Когда человечество вошло в эпоху Переоткрытия человека, вернув себе правительства, деньги, газеты, национальные языки, болезни и внезапные смерти, возникла проблема недолюдей: они не были людьми, а были выведены из земных животных, которым придали человеческий облик. Они могли говорить, петь, читать, писать, работать и умирать; но их не касались человеческие законы, которые просто определяли недолюдей как «гомункулов» и давали им статус, близкий к статусу животных и роботов. Настоящих же людей из других миров всегда называли «гоминидами».
Большинство недолюдей делали свою работу и покорно мирились с положением полурабов. Некоторым удавалось прославиться – например, К’макинтош стал первым земным существом, совершившим пятидесятиметровый прыжок в длину при нормальной силе тяжести. Его дочь, К’мелл, была эскорт-девушкой и зарабатывала себе на жизнь, встречая прибывавших на Землю людей и гоминидов из иных миров и помогая им почувствовать себя как дома. Она имела право трудиться в Землепорту, но работа у нее была тяжелая и низкооплачиваемая. Люди и гоминиды так долго жили в богатом обществе, что не знали, каково это – быть бедными. Однако лорды Инструментария постановили, что недолюди – животного происхождения – должны жить в экономических условиях Древнего мира; у них должна быть своя валюта, чтобы платить за жилье, пищу, имущество и образование детей.
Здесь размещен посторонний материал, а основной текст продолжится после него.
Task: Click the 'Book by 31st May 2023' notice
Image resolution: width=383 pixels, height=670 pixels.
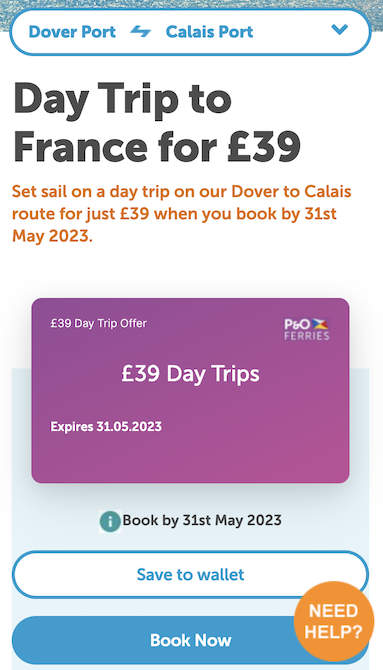Action: tap(202, 520)
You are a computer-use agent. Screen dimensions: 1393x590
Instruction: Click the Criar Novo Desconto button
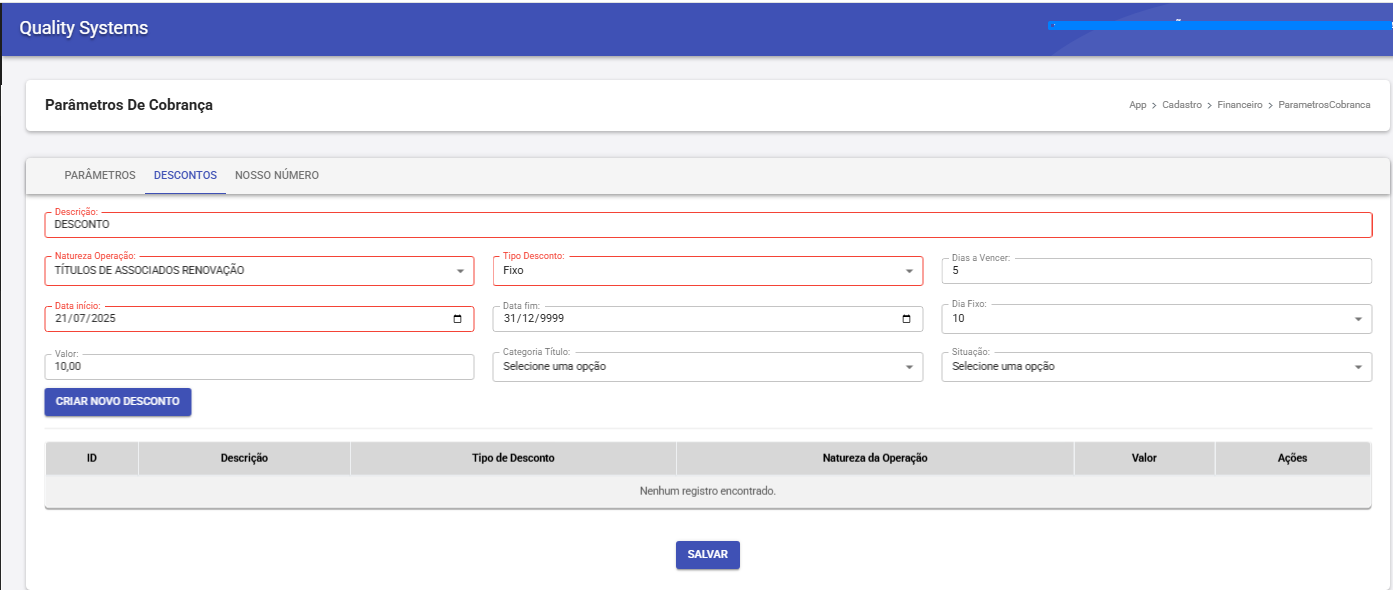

Если они разорялись, их отправляли в Нищий дом, где безболезненно усыпляли в газовой камере.
Очевидно, человечество, решив все свои основные проблемы, не было готово позволить земным животным – каким бы модификациям их ни подвергли – полностью сравняться с людьми.
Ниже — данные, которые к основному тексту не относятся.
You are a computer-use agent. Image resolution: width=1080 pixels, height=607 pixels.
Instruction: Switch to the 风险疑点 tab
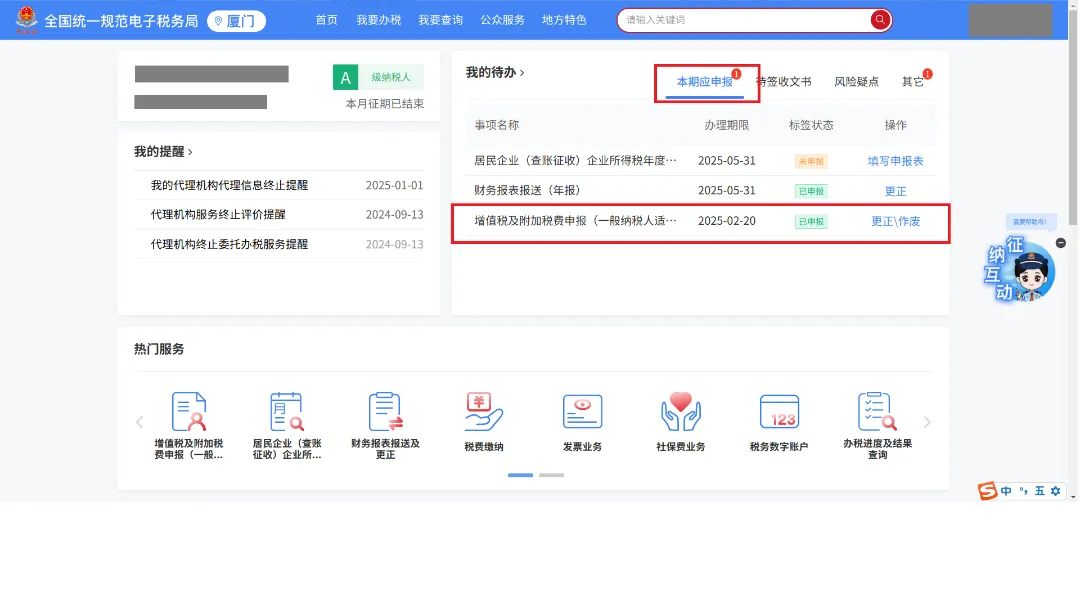pyautogui.click(x=854, y=82)
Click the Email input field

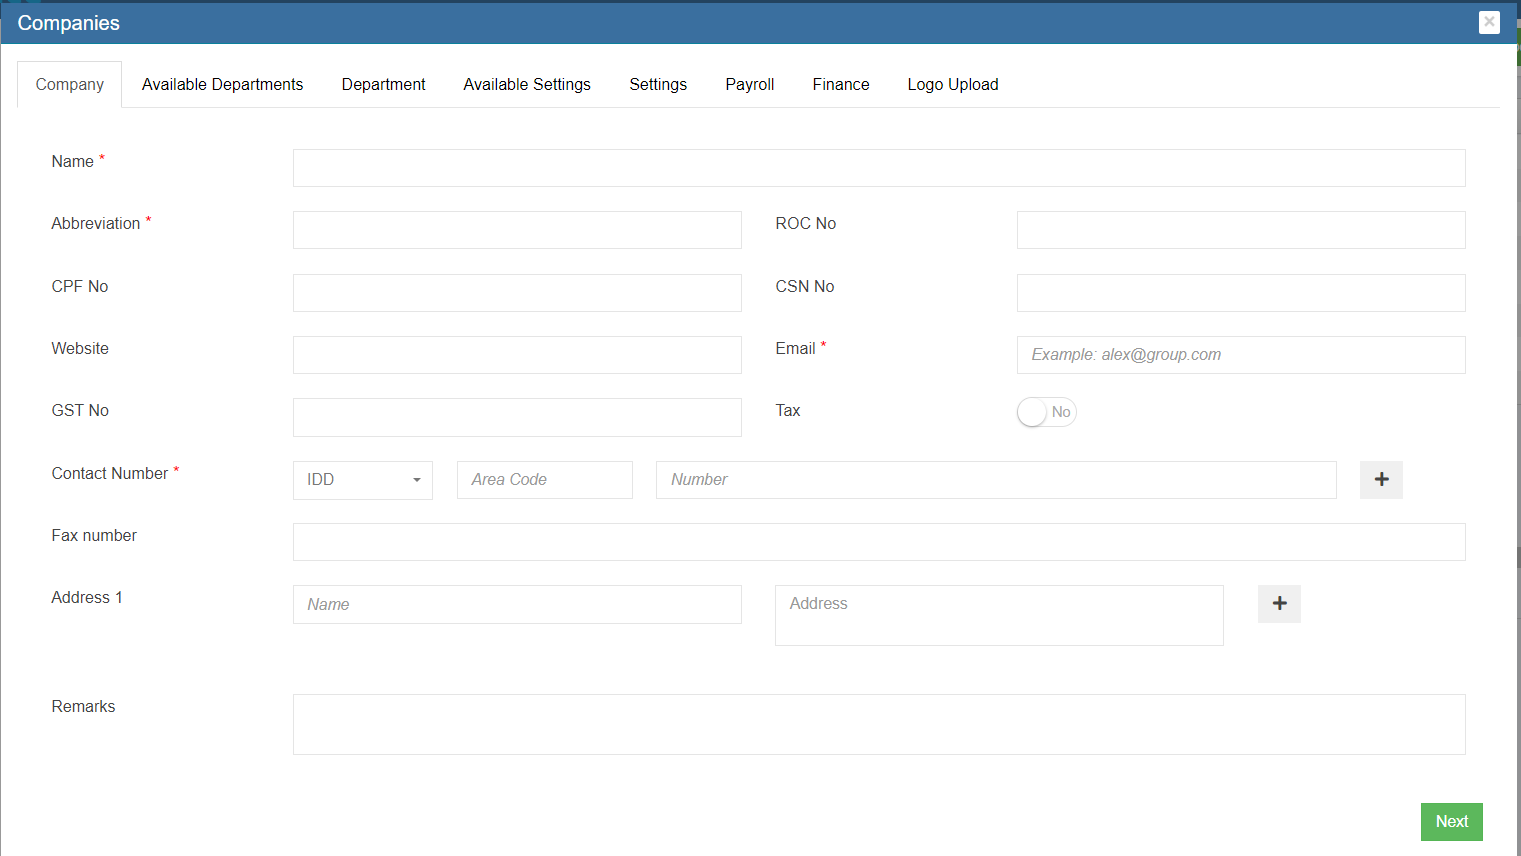[x=1240, y=355]
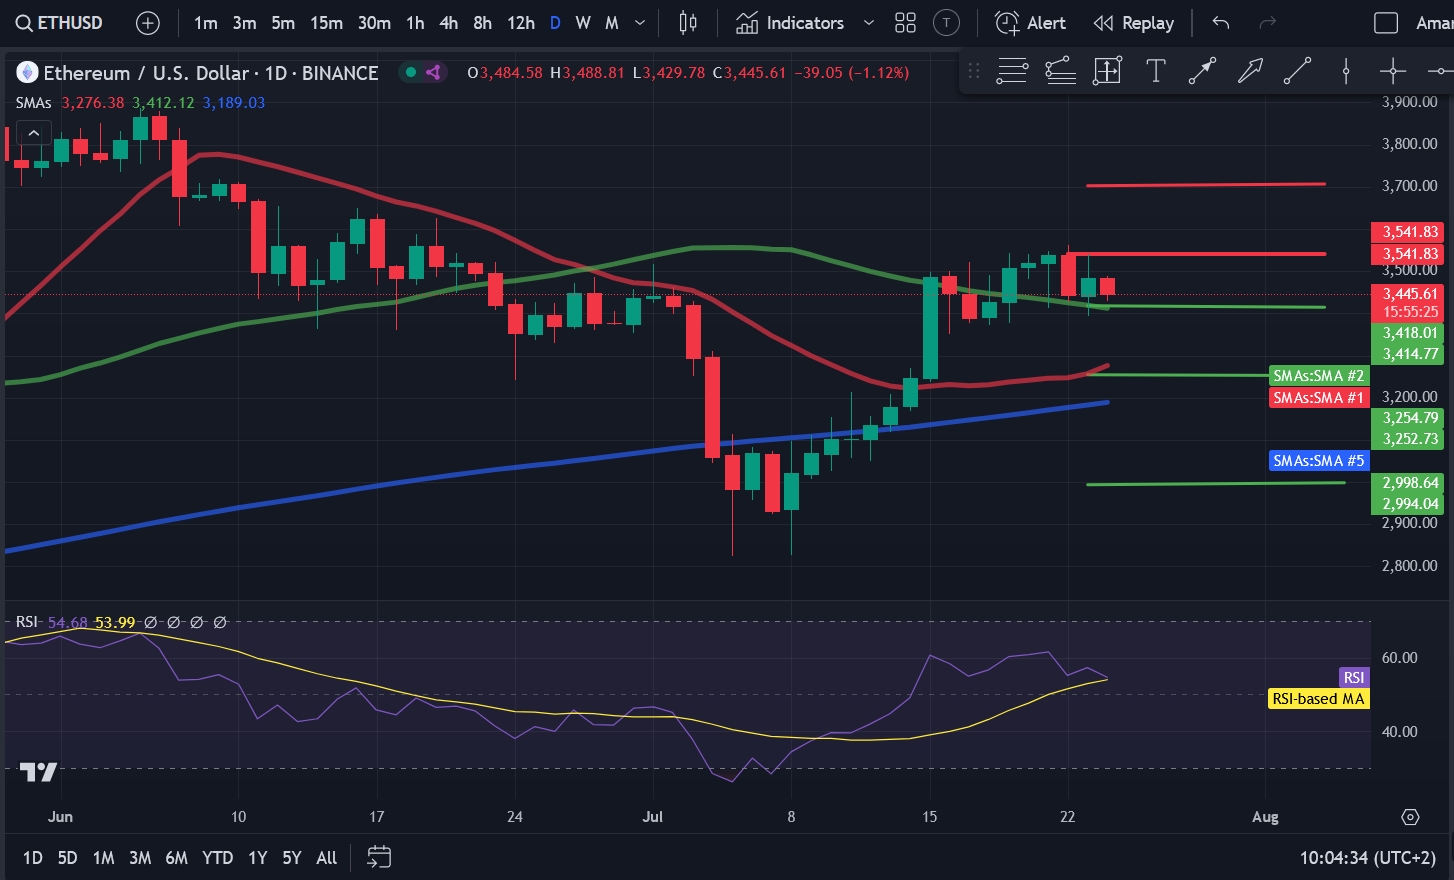Click the SMAs:SMA #5 blue price label

pos(1318,461)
Лорд Жестокость, седьмой в роду, осуждал подобную политику. Он был человеком, который мало кого любил, ничего не боялся, мог позволить себе амбиции и приверженность работе; однако в парламенте бурлят страсти, по глубине и напряжению подобные любовным эмоциям. Две сотни лет Жестокость считал себя правым, но оставался в меньшинстве, и это породило в нем яростное желание добиться своего.
Жестокость был одним из немногих настоящих людей, веривших в права недолюдей. Он считал, что человечеству никогда не исправить древних проступков, если сами недолюди не получат некоторые инструменты власти – оружие, тайные организации, богатство и (в первую очередь) структуру, которая позволит им бросить вызов человеку. Он не боялся революции, но жаждал справедливости с одержимостью, бравшей верх над всеми прочими рассуждениями.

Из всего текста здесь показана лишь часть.